Two things:
1. Spring has never been an all-or-nothing proposition. It goes to
great lengths to ensure that only those portions of Spring that
provide you value can be used. See http://www.acegisecurity.org/
standalone.html.
2. I don't really think that domain object security is something that
should be addressed by JDO. This is a classic example of AOP and I
don't think we need to do anything in JDO to explicitly address
this. Spring Security (formerly called "Acegi") provides facilities
for domain object security (see http://www.acegisecurity.org/guide/
springsecurity.html#domain-acls).
If JDO, an SE spec, is to consider domain object security at all,
which I don't think it should, it should wait to see what the JCP
proposes for this kind of security. Is it time for a new JSR on
security? Maybe. Since I tend to favor lagging specs and the only
mature domain object security implementation out there is Spring
Security, I don't think that it's quite time for it.
My $0.02,
Matthew
On Oct 30, 2007, at 5:28 AM, Eric Samson wrote:
Before we reinvent the wheel, is there any reasonably correct
framework available out there we can look at as a starting basis?
Some often mention ACEGI, but I’m not sure it is really usable
outside Spring. Matthew: any comment on this?
Best Regards,
....: Eric Samson, Founder & CTO, xcalia
Service your Data!
De : Erik Bengtson [mailto:[EMAIL PROTECTED]
Envoyé : lundi 29 octobre 2007 20:00
À : Eric Samson; [email protected]; [EMAIL PROTECTED]
Objet : RE: securing data in JDO
Eric,
Thanks for your feedback. Perhaps I should put down my requirements
to fuel the discussion.
The JDO implementation should be capable of performing security
checks on data access based on context credentials.
JDO needs authorization of data access. Authentication is done
externally.
Security Credentials:
- principals
- roles
- etc
Permissions:
- read
- write
- delete
- create
Data Permissions
- defined sets of data with access denied/granted
Decision points:
- instance access
- field access
- data access
Configurable Actions:
- java exceptions
- no ops (so no state transitions)
Queries:
- The access denied to data would make results invisible to user –
either the data is not retrieved from database, or discarded upon
retrieval – implementation choice.
Detached:
- detached objects also need security checks. It’s possible that
security context changes over time during the lifecycle of the
detached objects.
I agree with the independent standard for general security, and the
best would be a standard meta framework to perform the decision of
granting/denying access to data based on its policies.
However we need a framework to cope with data access and I don’t
see any light of that coming from a std committee.
Regards
De : Eric Samson [mailto:[EMAIL PROTECTED]
Envoyé : lundi 29 octobre 2007 17:13
À : Erik Bengtson; [email protected]; [EMAIL PROTECTED]
Objet : RE: securing data in JDO
Hello Erik,
You are starting a very important debate here.
My first opinion is that, ideally, security should not be defined
as part of a persistence standard, as it is a general need in the
Java world.
IMHO, it should be specified as a complete and independent standard
within the JCP, but I don’t know what’s Sun’s vision about that
question.
That said, I fully agree a persistence layer needs a security
mechanism.
Maybe it is even more important to be able to plug a security
mechanism into JDO than defining a new security model…
I don't really like having the security policies and ACLs defined
in the mapping or JDO metadata.
About raising exceptions: I think users want to configure that.

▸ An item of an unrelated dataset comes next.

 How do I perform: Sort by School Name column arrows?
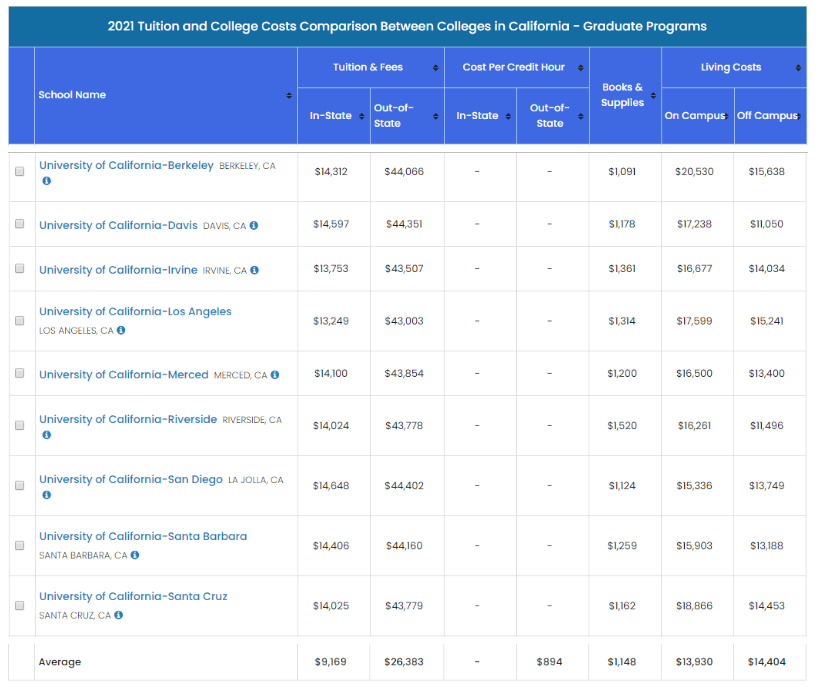point(289,96)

For instance, instead of raising Exceptions we could define a new
state in the StateManager indicating that a value has not be loaded
due to active security policies.
Thank you Erik for having started the debate and let’s see where it
will go.
Best Regards,
....: Eric Samson, Founder & CTO, Xcalia
Service your Data!
-----Message d'origine-----
De : Erik Bengtson [mailto:[EMAIL PROTECTED]

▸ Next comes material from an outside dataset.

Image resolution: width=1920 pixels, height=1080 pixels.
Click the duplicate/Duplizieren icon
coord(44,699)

Envoyé : vendredi 26 octobre 2007 18:04
À : [email protected]; [EMAIL PROTECTED]
Objet : securing data in JDO
I would like also to get some feedback about controlling access to
data in a
standard JDO:
- Users should be able to specify fine grained access control
to persistent
objects.
- JDO implementations raise exceptions if the authenticated
user does not fit
into the role specified in the metadata
e.g.
<jdo>
<package>
<class name=”Person”>
<security principal=”adminuser”/>
</class>
</package>
</jdo>
Or
<jdo>
<package>
<class name=”Person”>
<field name=”controlCode”>
<security principal=”superuser”/>
</field>
</class>
</package>
</jdo>
The user code:
Person.getControlCode(); //If the principal is not valid, a
JDOSecurityException
is raised.
A JDOQL:
SELECT controlCode FROM Person //If the principal is not valid
when evaluating
the query (not when compiling), a JDOSecurityException is raised.